Starting at the line with "The width and" and stopping at the final line, retype the data below exactly; do not carry over any pictures.

Collected data →
+ + + +

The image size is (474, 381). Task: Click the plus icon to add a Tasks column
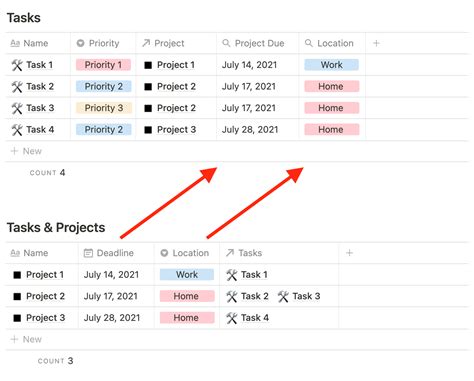point(376,43)
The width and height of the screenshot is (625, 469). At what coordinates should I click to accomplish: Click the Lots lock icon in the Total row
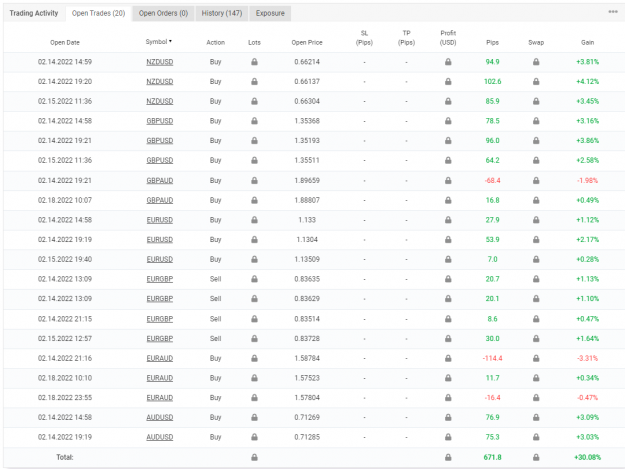[254, 457]
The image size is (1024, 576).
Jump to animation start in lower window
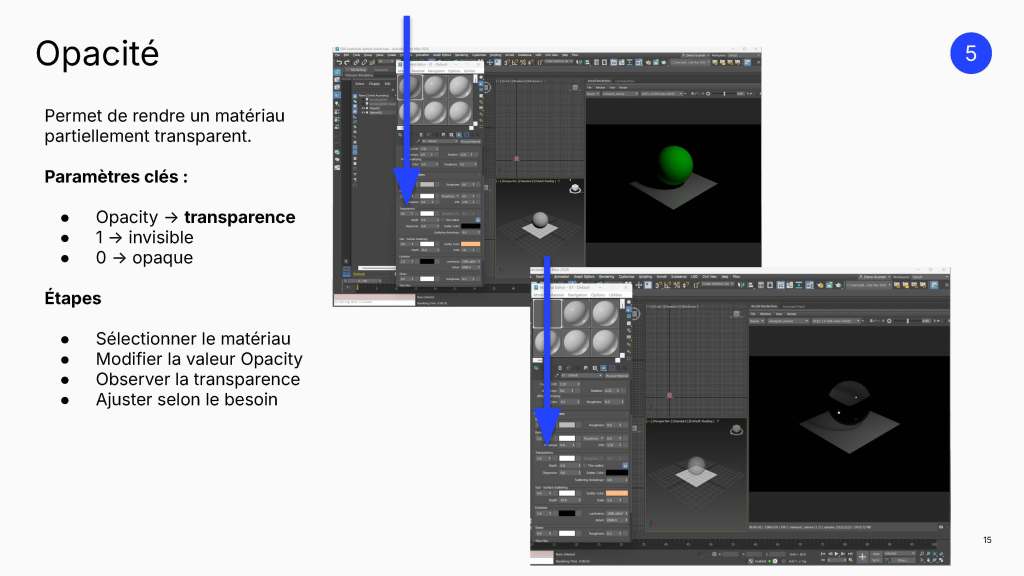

+ + + +

TASK OUTPUT →
The width and height of the screenshot is (625, 469). At what coordinates should I click to accomplish: Click the Lots lock icon in the Total row
[254, 457]
The image size is (1024, 576).
Jump to animation start in lower window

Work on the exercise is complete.